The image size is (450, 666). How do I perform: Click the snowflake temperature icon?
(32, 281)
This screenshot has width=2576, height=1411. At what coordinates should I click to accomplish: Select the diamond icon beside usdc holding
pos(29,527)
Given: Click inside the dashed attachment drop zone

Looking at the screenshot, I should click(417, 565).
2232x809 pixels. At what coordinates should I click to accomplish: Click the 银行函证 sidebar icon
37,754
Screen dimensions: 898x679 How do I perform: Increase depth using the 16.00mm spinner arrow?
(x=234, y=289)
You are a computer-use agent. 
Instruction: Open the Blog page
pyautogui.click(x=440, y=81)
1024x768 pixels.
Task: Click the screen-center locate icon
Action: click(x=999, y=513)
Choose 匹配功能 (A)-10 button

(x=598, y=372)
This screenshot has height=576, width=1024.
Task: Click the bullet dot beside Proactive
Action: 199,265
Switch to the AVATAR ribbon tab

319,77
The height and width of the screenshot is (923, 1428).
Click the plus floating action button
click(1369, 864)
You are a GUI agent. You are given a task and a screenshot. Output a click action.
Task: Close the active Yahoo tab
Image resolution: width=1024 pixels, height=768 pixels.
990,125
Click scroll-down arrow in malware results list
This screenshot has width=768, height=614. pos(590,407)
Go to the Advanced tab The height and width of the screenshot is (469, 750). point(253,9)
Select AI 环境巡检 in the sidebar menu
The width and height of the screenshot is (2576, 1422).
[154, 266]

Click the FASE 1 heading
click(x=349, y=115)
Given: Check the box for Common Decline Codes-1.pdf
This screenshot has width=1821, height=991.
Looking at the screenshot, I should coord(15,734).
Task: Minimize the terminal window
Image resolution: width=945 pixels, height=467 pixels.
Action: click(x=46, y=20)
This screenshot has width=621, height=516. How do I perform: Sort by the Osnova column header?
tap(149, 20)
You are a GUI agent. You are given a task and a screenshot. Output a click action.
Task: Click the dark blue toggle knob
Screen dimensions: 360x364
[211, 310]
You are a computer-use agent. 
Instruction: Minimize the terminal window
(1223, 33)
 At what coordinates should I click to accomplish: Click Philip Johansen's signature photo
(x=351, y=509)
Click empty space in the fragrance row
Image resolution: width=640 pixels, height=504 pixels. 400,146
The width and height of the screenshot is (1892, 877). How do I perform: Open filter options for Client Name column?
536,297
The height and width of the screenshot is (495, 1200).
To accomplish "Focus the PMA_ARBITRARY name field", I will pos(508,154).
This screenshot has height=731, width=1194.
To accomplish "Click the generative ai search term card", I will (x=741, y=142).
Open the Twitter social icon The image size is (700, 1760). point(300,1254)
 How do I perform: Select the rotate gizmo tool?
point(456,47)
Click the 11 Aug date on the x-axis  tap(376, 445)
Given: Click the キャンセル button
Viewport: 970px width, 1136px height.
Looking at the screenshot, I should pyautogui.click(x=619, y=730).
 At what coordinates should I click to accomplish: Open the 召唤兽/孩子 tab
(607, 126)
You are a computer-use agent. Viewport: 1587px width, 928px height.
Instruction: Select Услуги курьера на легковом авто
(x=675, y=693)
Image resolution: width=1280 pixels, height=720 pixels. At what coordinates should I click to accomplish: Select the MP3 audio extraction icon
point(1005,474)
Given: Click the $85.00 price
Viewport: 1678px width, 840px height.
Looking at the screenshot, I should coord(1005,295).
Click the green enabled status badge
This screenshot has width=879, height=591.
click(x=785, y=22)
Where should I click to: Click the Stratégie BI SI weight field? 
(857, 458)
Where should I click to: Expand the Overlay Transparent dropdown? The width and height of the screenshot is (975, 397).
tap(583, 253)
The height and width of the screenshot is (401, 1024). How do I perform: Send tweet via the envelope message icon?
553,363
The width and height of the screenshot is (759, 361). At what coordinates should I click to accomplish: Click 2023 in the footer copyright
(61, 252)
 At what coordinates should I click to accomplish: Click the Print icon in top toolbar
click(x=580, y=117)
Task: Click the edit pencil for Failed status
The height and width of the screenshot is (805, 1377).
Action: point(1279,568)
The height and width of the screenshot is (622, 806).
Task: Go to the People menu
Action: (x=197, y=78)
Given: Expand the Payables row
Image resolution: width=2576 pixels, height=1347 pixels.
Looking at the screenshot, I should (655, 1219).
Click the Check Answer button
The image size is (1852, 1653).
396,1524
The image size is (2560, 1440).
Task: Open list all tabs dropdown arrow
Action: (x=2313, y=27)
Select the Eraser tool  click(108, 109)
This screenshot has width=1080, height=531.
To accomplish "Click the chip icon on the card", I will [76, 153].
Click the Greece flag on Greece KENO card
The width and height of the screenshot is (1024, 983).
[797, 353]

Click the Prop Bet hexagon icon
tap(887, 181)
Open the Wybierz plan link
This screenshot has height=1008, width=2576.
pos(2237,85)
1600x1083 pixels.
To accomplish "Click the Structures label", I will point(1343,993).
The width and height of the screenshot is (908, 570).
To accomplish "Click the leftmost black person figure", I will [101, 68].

--------

▶ [Directions for this task] Rewrite every line of the listing above as a numbered list, leaving out the blank lines.

▶ [Expected output]
1. The image size is (450, 666). How do I perform: Click the snowflake temperature icon?
2. (32, 281)
3. This screenshot has width=2576, height=1411. At what coordinates should I click to accomplish: Select the diamond icon beside usdc holding
4. pos(29,527)
5. Given: Click inside the dashed attachment drop zone
6. Looking at the screenshot, I should click(417, 565).
7. 2232x809 pixels. At what coordinates should I click to accomplish: Click the 银行函证 sidebar icon
8. 37,754
9. Screen dimensions: 898x679 How do I perform: Increase depth using the 16.00mm spinner arrow?
10. (x=234, y=289)
11. You are a computer-use agent. 
12. Instruction: Open the Blog page
13. pyautogui.click(x=440, y=81)
14. 1024x768 pixels.
15. Task: Click the screen-center locate icon
16. Action: click(x=999, y=513)
17. Choose 匹配功能 (A)-10 button
18. (x=598, y=372)
19. This screenshot has height=576, width=1024.
20. Task: Click the bullet dot beside Proactive
21. Action: 199,265
22. Switch to the AVATAR ribbon tab
23. 319,77
24. The height and width of the screenshot is (923, 1428).
25. Click the plus floating action button
26. click(1369, 864)
27. You are a GUI agent. You are given a task and a screenshot. Output a click action.
28. Task: Close the active Yahoo tab
29. Image resolution: width=1024 pixels, height=768 pixels.
30. 990,125
31. Click scroll-down arrow in malware results list
32. This screenshot has width=768, height=614. pos(590,407)
33. Go to the Advanced tab The height and width of the screenshot is (469, 750). point(253,9)
34. Select AI 环境巡检 in the sidebar menu
35. The width and height of the screenshot is (2576, 1422).
36. [154, 266]
37. Click the FASE 1 heading
38. click(x=349, y=115)
39. Given: Check the box for Common Decline Codes-1.pdf
40. This screenshot has width=1821, height=991.
41. Looking at the screenshot, I should coord(15,734).
42. Task: Minimize the terminal window
43. Image resolution: width=945 pixels, height=467 pixels.
44. Action: click(x=46, y=20)
45. This screenshot has width=621, height=516. How do I perform: Sort by the Osnova column header?
46. tap(149, 20)
47. You are a GUI agent. You are given a task and a screenshot. Output a click action.
48. Task: Click the dark blue toggle knob
49. Screen dimensions: 360x364
50. [211, 310]
51. You are a computer-use agent. 
52. Instruction: Minimize the terminal window
53. (1223, 33)
54.  At what coordinates should I click to accomplish: Click Philip Johansen's signature photo
55. (x=351, y=509)
56. Click empty space in the fragrance row
57. Image resolution: width=640 pixels, height=504 pixels. 400,146
58. The width and height of the screenshot is (1892, 877). How do I perform: Open filter options for Client Name column?
59. 536,297
60. The height and width of the screenshot is (495, 1200).
61. To accomplish "Focus the PMA_ARBITRARY name field", I will pos(508,154).
62. This screenshot has height=731, width=1194.
63. To accomplish "Click the generative ai search term card", I will (x=741, y=142).
64. Open the Twitter social icon The image size is (700, 1760). point(300,1254)
65.  How do I perform: Select the rotate gizmo tool?
66. point(456,47)
67. Click the 11 Aug date on the x-axis  tap(376, 445)
68. Given: Click the キャンセル button
69. Viewport: 970px width, 1136px height.
70. Looking at the screenshot, I should pyautogui.click(x=619, y=730).
71.  At what coordinates should I click to accomplish: Open the 召唤兽/孩子 tab
72. (607, 126)
73. You are a computer-use agent. Viewport: 1587px width, 928px height.
74. Instruction: Select Услуги курьера на легковом авто
75. (x=675, y=693)
76. Image resolution: width=1280 pixels, height=720 pixels. At what coordinates should I click to accomplish: Select the MP3 audio extraction icon
77. point(1005,474)
78. Given: Click the $85.00 price
79. Viewport: 1678px width, 840px height.
80. Looking at the screenshot, I should coord(1005,295).
81. Click the green enabled status badge
82. This screenshot has width=879, height=591.
83. click(x=785, y=22)
84. Where should I click to: Click the Stratégie BI SI weight field? 
85. (857, 458)
86. Where should I click to: Expand the Overlay Transparent dropdown? The width and height of the screenshot is (975, 397).
87. tap(583, 253)
88. The height and width of the screenshot is (401, 1024). How do I perform: Send tweet via the envelope message icon?
89. 553,363
90. The width and height of the screenshot is (759, 361). At what coordinates should I click to accomplish: Click 2023 in the footer copyright
91. (61, 252)
92.  At what coordinates should I click to accomplish: Click the Print icon in top toolbar
93. click(x=580, y=117)
94. Task: Click the edit pencil for Failed status
95. The height and width of the screenshot is (805, 1377).
96. Action: point(1279,568)
97. The height and width of the screenshot is (622, 806).
98. Task: Go to the People menu
99. Action: (x=197, y=78)
100. Given: Expand the Payables row
101. Image resolution: width=2576 pixels, height=1347 pixels.
102. Looking at the screenshot, I should (655, 1219).
103. Click the Check Answer button
104. The image size is (1852, 1653).
105. 396,1524
106. The image size is (2560, 1440).
107. Task: Open list all tabs dropdown arrow
108. Action: (x=2313, y=27)
109. Select the Eraser tool  click(108, 109)
110. This screenshot has width=1080, height=531.
111. To accomplish "Click the chip icon on the card", I will [76, 153].
112. Click the Greece flag on Greece KENO card
113. The width and height of the screenshot is (1024, 983).
114. [797, 353]
115. Click the Prop Bet hexagon icon
116. tap(887, 181)
117. Open the Wybierz plan link
118. This screenshot has height=1008, width=2576.
119. pos(2237,85)
120. 1600x1083 pixels.
121. To accomplish "Click the Structures label", I will point(1343,993).
122. The width and height of the screenshot is (908, 570).
123. To accomplish "Click the leftmost black person figure", I will [101, 68].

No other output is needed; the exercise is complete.